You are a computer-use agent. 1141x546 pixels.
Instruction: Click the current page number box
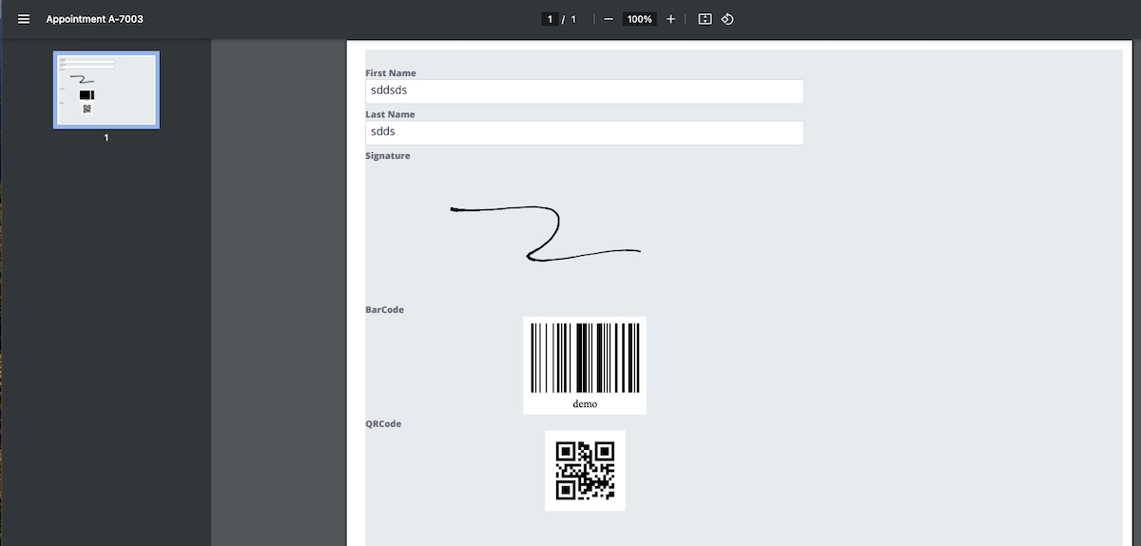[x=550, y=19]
--*--
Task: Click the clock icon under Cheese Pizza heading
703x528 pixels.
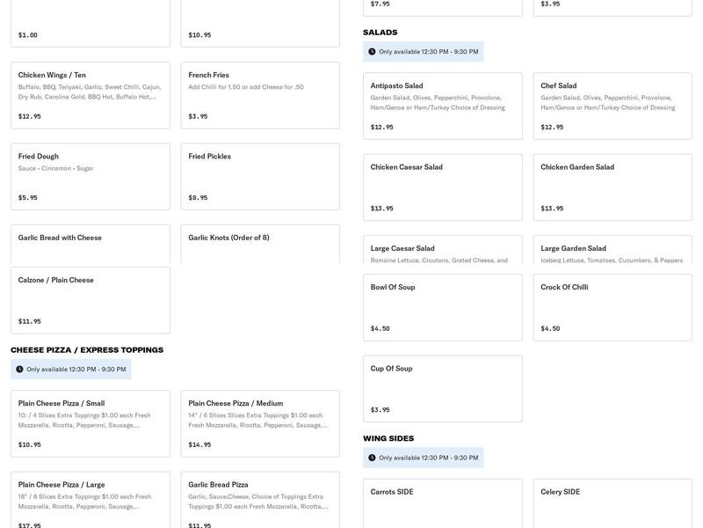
--*--
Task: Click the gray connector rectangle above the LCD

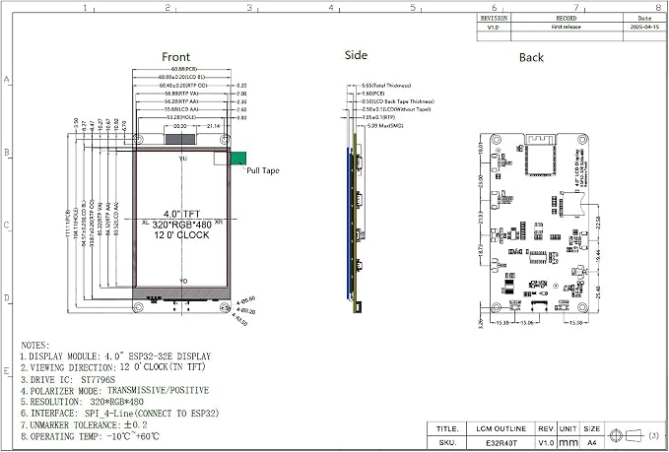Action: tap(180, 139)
--*--
Problem details: Recast everything from the line containing "You are a computer-use" down to the line containing "[x=550, y=19]" as a two-column CSV with the headers text and answer. Use one row per record, put each field in quotes, turn line breaks into spaces, and leave the pictures out.

Exercise answer:
text,answer
"You are a computer-use agent. 1141x546 pixels. Instruction: Click the current page number box","[x=550, y=19]"